Dive Brief:
- Independent restaurants’ rental delinquencies reached their highest level all year in November, with 46% of owners unable to pay rent, according to a report from Alignable. Many cited rising operating costs and limited cash flow.
- Delinquencies are up 3% compared to October and about 11% compared to November 2023.
- In November, several small restaurants filed for bankruptcy in one week, suggesting financial difficulties continue to plague smaller operations despite some major chains making headway in sales growth this year.
Dive Insight:
This year, restaurants continued to struggle with traffic, which Black Box Intelligence (BBI) said is down 3.3% year-to-date. Comparable sales are also down 0.5% year-to-date. BBI predicts 2025 comparable traffic will likely decline by about 2.9%, with comparable sales roughly flat.

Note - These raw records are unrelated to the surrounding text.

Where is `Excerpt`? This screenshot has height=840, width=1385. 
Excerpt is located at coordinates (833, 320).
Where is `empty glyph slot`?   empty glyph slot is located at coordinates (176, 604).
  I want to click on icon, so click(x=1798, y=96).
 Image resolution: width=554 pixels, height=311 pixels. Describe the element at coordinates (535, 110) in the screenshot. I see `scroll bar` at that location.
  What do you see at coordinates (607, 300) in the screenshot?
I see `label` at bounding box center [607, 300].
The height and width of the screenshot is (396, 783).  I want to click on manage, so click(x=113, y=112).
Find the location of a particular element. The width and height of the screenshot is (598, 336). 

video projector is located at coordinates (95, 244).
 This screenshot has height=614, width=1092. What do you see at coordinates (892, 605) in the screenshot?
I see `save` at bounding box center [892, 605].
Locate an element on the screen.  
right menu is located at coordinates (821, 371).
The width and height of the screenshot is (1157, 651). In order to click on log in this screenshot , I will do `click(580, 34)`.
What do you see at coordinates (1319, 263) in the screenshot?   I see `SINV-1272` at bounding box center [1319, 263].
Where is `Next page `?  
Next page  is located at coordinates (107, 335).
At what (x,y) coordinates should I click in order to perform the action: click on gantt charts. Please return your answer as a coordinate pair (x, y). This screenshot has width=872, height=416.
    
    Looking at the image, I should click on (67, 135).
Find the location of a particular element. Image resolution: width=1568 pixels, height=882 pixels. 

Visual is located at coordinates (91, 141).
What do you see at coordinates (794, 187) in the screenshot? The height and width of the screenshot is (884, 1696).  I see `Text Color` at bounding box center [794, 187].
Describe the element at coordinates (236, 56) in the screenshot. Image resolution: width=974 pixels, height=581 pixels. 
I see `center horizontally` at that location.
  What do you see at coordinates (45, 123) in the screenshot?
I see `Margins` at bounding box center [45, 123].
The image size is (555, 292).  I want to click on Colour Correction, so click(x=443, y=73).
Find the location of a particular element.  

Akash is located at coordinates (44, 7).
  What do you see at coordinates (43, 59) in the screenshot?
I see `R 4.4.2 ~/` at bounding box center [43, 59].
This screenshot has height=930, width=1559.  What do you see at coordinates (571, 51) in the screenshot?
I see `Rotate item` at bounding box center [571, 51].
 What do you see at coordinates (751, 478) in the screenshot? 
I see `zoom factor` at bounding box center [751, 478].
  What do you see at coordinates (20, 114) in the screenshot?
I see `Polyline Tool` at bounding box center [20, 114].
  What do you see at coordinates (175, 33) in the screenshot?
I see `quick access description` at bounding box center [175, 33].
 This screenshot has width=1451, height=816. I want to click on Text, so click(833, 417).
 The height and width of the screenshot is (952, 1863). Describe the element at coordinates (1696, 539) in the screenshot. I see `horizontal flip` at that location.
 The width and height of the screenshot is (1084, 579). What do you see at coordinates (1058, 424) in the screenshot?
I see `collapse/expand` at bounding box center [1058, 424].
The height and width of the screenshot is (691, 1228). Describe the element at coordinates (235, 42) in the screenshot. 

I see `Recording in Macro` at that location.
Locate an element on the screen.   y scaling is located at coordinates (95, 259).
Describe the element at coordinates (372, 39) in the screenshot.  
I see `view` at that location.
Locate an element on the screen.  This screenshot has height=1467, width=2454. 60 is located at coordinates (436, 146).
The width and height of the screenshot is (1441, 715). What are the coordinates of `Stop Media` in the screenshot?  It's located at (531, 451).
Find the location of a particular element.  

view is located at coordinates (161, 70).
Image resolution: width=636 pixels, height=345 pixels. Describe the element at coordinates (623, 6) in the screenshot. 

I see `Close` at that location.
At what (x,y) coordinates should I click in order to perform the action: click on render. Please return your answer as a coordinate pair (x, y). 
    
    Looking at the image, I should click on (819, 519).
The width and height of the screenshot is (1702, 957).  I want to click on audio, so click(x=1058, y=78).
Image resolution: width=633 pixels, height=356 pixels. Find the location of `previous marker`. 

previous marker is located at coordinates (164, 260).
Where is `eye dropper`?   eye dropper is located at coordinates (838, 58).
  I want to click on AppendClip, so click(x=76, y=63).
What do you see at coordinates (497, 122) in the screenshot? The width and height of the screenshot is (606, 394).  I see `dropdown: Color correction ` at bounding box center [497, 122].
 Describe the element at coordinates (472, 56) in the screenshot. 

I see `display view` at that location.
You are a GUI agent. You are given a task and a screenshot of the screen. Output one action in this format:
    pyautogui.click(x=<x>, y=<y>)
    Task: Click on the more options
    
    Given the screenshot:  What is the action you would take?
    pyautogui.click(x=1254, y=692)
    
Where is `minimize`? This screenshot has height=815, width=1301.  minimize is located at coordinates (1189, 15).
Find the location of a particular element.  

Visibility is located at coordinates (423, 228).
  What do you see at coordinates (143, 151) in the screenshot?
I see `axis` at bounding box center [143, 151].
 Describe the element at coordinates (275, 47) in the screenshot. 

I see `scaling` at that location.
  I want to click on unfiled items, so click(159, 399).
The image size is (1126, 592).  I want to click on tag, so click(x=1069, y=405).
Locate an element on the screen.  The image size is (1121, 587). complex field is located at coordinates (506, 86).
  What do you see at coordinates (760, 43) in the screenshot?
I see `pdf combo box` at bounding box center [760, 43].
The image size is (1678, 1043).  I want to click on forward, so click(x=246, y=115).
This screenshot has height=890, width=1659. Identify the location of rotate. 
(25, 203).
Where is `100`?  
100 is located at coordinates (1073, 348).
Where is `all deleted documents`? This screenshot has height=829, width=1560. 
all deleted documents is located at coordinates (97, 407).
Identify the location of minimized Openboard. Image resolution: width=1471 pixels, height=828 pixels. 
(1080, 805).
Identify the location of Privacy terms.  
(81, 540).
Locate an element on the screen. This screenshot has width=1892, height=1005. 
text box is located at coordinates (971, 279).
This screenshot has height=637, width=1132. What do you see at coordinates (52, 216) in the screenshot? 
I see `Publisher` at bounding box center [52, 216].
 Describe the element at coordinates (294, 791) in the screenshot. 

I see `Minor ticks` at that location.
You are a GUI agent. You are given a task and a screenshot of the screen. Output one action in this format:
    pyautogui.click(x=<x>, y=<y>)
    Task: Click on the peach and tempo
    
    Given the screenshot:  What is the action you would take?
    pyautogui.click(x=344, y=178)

It is likely many of the challenges from 2024 — like consumer price sensitivity and rising food costs — will persist into 2025.
A majority of restaurant operators, 88%, surveyed by Restaurant 365 said labor costs increased this year, according to Restaurant 365’s 2025 State of the Restaurant Industry Report. Of those who said their labor costs rose, 51% reported an increase between 1% and 5%, while 41% said labor costs were up 6% to 14%. Bureau of Labor statistics data indicates that labor costs are fairly steady at the aggregate level.
“These financial pressures are often insurmountable for businesses with limited cash reserves, and many of these establishments will need to see an upturn in the coming months,” wrote Chuck Casto, Alignable’s head of research and news.
Independent restaurants aren’t alone in struggling to stay open: Major chains have been facing bankruptcies and unit closures, including Red Lobster, TGI Fridays, Buca Di Beppo and Rubio’s. Casual chains like Denny’s, Bloomin’ Brands and Hooters have closed scores of underperforming locations.